Pasó una semana y no volví a verla, hasta que un día, al entrar en el cafetín, intuí que estaba allí. A pesar de que la había buscado durante varios días, me pilló por sorpresa y noté, según me acercaba a la barra, que los nervios estaban haciendo piruetas dentro de mi estómago. Nina estaba sentada en una mesa hablando con Manuel, el marido de Elena, con Víctor y María y con otras dos mujeres del pueblo, Lucía y Amanda. Me apoyé en la barra, de espaldas a ellos, y pedí un café.
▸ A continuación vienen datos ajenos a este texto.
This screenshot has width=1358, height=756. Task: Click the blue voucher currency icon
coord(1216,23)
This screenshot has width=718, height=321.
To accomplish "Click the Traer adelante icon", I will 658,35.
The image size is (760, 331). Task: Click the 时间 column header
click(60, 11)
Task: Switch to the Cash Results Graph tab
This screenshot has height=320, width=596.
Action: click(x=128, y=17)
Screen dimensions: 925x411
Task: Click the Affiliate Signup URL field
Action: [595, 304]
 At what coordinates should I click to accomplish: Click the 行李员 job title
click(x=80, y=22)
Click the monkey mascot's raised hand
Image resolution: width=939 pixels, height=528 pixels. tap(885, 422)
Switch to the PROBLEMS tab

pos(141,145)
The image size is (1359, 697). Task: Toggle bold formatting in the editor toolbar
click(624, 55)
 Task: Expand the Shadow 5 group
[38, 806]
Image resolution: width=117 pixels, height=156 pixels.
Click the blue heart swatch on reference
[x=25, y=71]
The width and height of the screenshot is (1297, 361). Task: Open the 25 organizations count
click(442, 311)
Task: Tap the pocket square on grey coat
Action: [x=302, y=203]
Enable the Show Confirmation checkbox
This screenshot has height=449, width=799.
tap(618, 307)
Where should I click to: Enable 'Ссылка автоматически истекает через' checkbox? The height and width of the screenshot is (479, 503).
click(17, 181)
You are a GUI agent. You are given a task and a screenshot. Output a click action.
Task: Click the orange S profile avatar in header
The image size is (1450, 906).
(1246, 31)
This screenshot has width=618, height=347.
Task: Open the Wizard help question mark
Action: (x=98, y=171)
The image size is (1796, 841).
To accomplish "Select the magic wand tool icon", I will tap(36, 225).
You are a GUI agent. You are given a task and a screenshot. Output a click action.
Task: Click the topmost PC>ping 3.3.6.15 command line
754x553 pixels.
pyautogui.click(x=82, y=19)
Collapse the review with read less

Lucía y Amanda son dos de las mujeres jóvenes de la aldea, de unos 35 años. Lucía es seria y de carácter fuerte, pero muy amable. No conocía que tuviese pareja, cosa que me extrañó, pues es muy muy atractiva. De cara alargada, piel morena, estatura mediana (1,60 aproximadamente), esbelta, con el pelo rubio oscuro, muy corto, y unos ojos del color de la miel. Me gustaba mucho y había accedido a que le hiciese varias sesiones fotográficas. Me llevo muy bien con ella, aunque en lo referente a su vida íntima es un poco… no sé si misteriosa o introvertida, pero en ese terreno aún no he conseguido ganarme su confianza. Todo lo contrario que Amanda, su más íntima amiga, que es un auténtico vendaval que vuelve locos a los del pueblo, incluido su marido, Miguel, el encargado de la gasolinera y el taller, a quien no le falta trabajo, teniendo siempre a punto tanto los vehículos comunitarios como los motores de las dos barcas de pesca y de las dos zódiacs que completan su escuadra marinera o cualquier otro utensilio mecánico o eléctrico que exista en la aldea. Amanda es muy vital y divertida. También es bastante morena, más que Lucía, de rostro redondeado, pómulos muy marcados y media melena de pelo negro. Sus ojos negros y vivarachos irradian alegría y cualquier motivo es más que suficiente para organizar una comida o un baile comunal. Le gusta el teatro y es la encargada de montar y dirigir alguna pequeña obra que los improvisados actores representan para el resto del pueblo, bien en el salón comunitario o, si el tiempo es bueno, en la diminuta playa, a la que se accede zigzagueando, como ya he dicho, por los senderos de una empinada ladera. También hace lecturas para los mayores o escenifica cuentos para los niños, que la adoran. Es la madre de Martina, una traviesa y bulliciosa niña de cinco años que domina la pandilla infantil. Con Amanda he hecho bastante amistad y a veces colaboro en la escenificación de algún cuento. Me divierte mucho, aunque a veces es un torbellino que me agota. Tanto ella como Miguel son de ese tipo de seres humanos que sientes como si los conocieras de toda la vida y en los que sabes que puedes confiar.